Publié le 21 mai 2009 par Doespirito @Doespirito

J’aime autant vous l’avouer. A 20 ans, j’étais incapable d’engager la conversation avec quelqu’un que je ne connaissais pas. C’était hyper-pratique. Par exemple, avec les filles. Avant d’arriver au râteau, il faut au moins avoir engagé un brin de causette. Moi, je ne la démarrais même pas. Il fallait vraiment que la fille fasse l’essentiel du chemin, qu’elle vienne me chercher dans ma tanière, qu’elle envoie les chiens, qu’elle balance un fagot enflammé pour m’enfumer pour que je sorte en crachotant, les yeux piquants.
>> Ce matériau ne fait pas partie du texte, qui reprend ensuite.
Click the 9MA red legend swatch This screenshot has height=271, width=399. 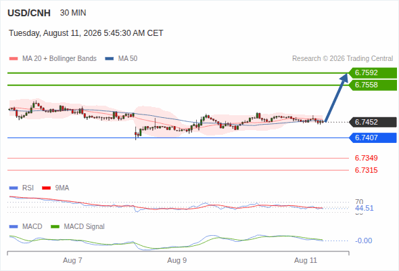click(x=46, y=188)
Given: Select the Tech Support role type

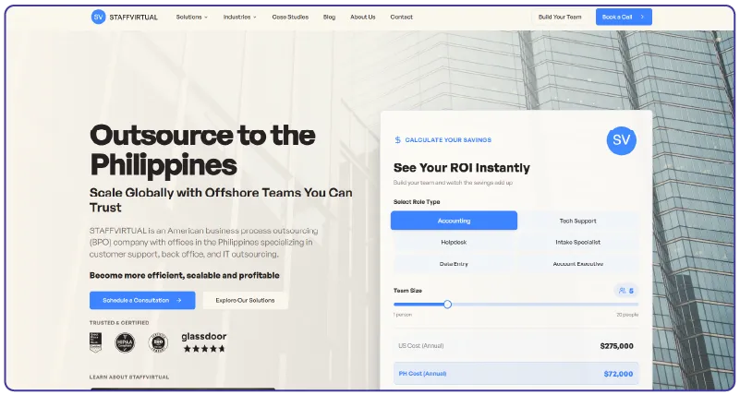Looking at the screenshot, I should [x=577, y=221].
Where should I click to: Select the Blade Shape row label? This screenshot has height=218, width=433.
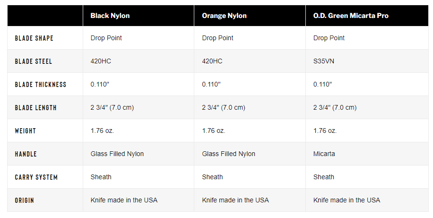[34, 38]
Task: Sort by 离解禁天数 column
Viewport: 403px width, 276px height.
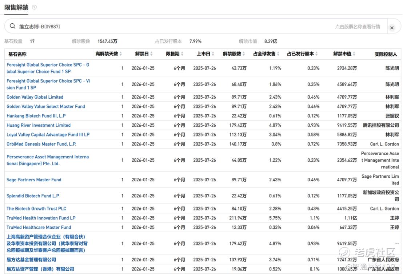Action: [x=108, y=54]
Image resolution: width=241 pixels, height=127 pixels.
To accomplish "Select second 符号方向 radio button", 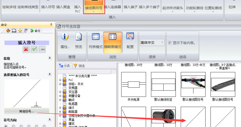I will [14, 126].
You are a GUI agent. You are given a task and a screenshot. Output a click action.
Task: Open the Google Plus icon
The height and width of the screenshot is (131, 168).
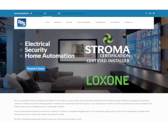150,13
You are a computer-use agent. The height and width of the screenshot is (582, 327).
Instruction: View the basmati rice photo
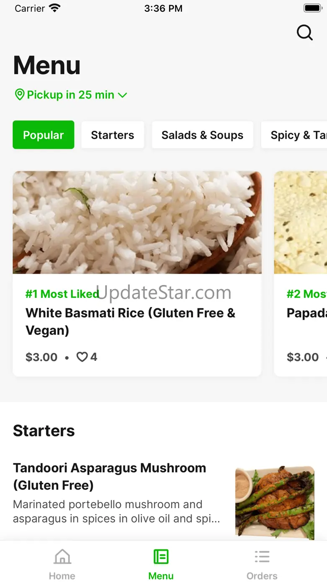point(137,222)
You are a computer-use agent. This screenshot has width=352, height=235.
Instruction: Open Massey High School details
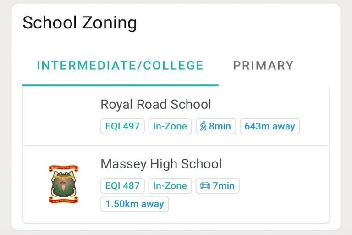click(x=161, y=164)
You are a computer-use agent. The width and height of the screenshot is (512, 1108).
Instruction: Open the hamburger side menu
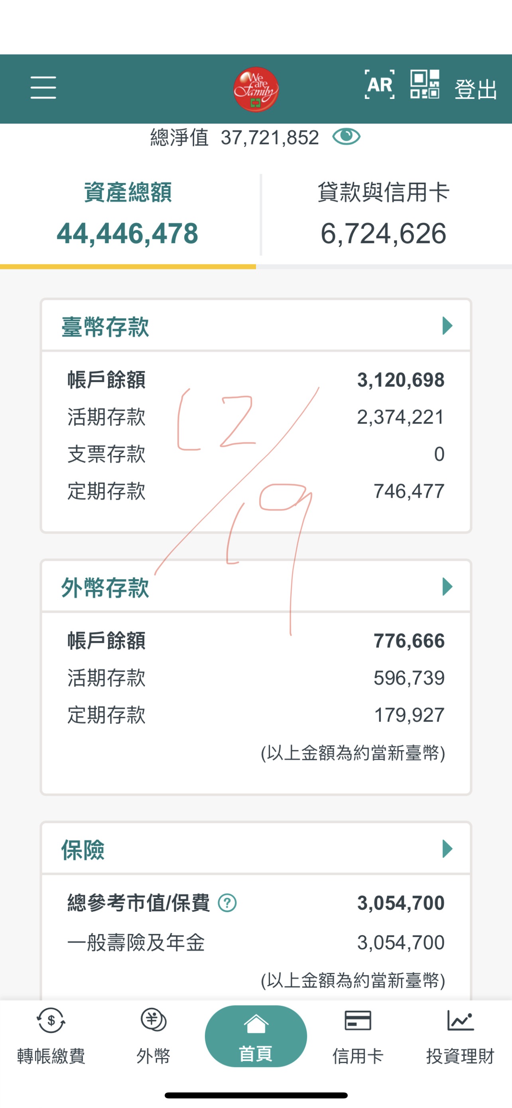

Je devais avoir un air touchant, parce que certaines ont pris leur courage et mes épaules à deux mains. Je ne sais pas le souvenir que je leur ai laissé. Elles devraient exiger la médaille du Mérite, pour service rendu à la Nation et la cynégétique. Accessoirement à ma sexualité.

Gabinmorgan
Mais c’était le cas aussi avec le reste de l’humanité. Je n’ai aucune envie de revenir en arrière pour corriger quoi que ce soit. Mais je me dis que si j’avais eu internet, les choses auraient peut-être été différentes. Car maintenant, dès qu’on patine sur un sujet, il suffit d’aller sur un moteur de recherche. Deux fois deux ? Tapez la formule 2*2= directement dans Google, et vous avez une page avec le résultat. Même pas besoin de calculette. Ça marche, j’ai vérifié. Bon, pas avec deux fois deux, quelque chose d’un peu plus compliqué, quand même. Eh bien tiens, justement, comment draguer une fille ? Tac, et hop, on tomber sur un site internet «commentdraguerunefille.com». Crétin comme pas deux, mais au moins on a la réponse.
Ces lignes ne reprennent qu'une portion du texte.